═══ Stored data

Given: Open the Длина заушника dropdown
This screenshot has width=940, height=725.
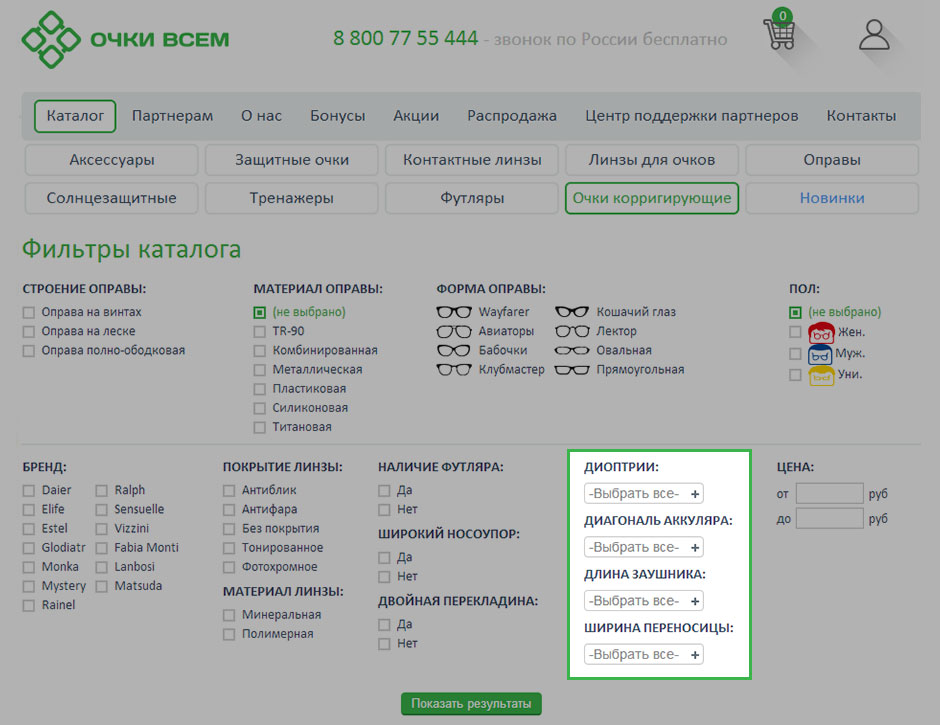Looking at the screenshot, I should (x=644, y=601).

══════
═══ Stored data

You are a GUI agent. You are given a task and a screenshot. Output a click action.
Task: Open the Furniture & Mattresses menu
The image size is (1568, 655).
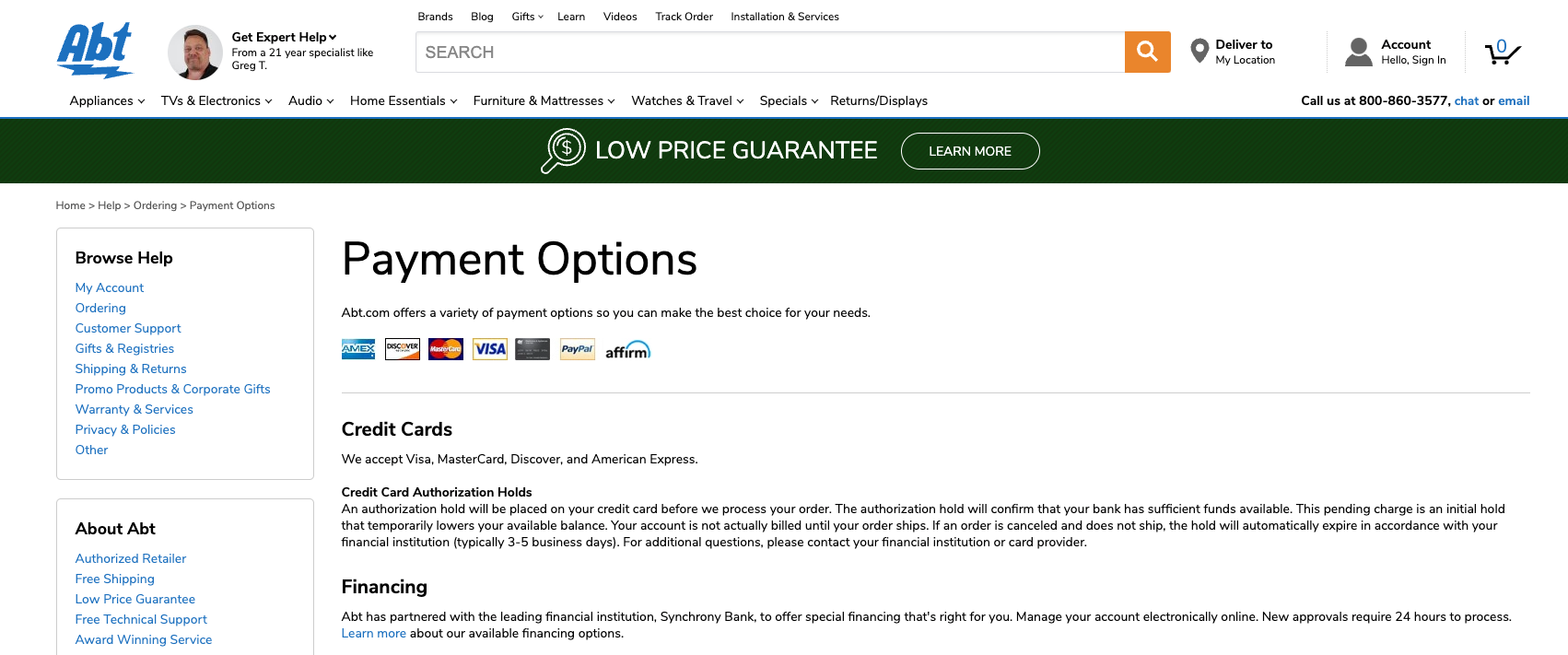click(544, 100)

══════

About this task
Copy out each line in the preceding records that contains "Open".

Response
Given: Open the Длина заушника dropdown
Task: Open the Furniture & Mattresses menu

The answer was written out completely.